YOUR OBJECTIVE
The range runs from the line containing "This screenshot has height=348, width=790." to the last line of the entries. Copy that range exactly, omitting pictures.

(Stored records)
================================
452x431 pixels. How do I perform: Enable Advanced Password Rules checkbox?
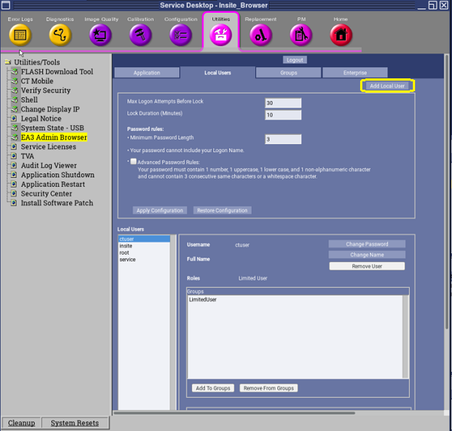click(x=133, y=161)
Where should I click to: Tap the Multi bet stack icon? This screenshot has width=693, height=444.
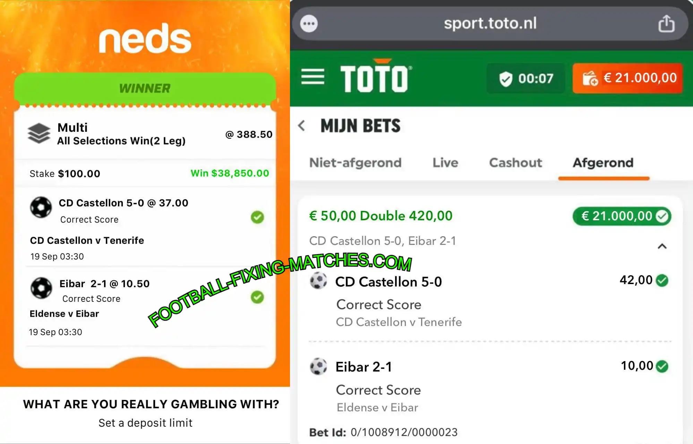[x=39, y=133]
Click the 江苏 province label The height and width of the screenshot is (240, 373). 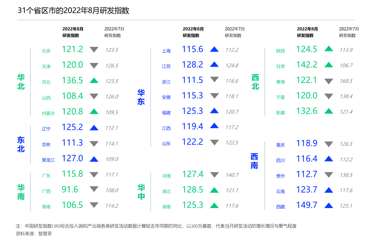point(166,66)
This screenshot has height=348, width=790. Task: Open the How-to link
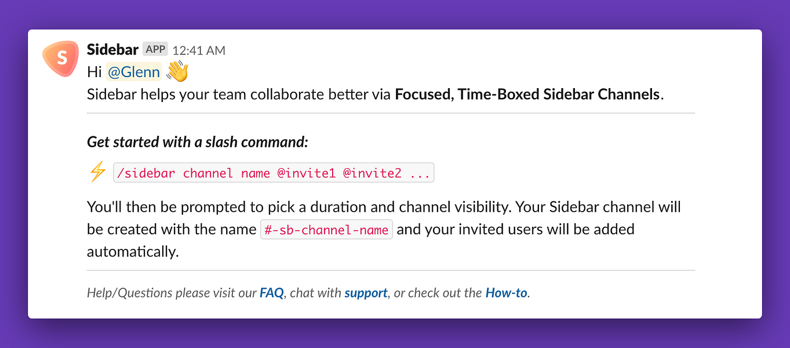pyautogui.click(x=507, y=293)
================================
OUTPUT OF THE EXERCISE
This screenshot has height=348, width=790. Task: Open the How-to link
pyautogui.click(x=507, y=293)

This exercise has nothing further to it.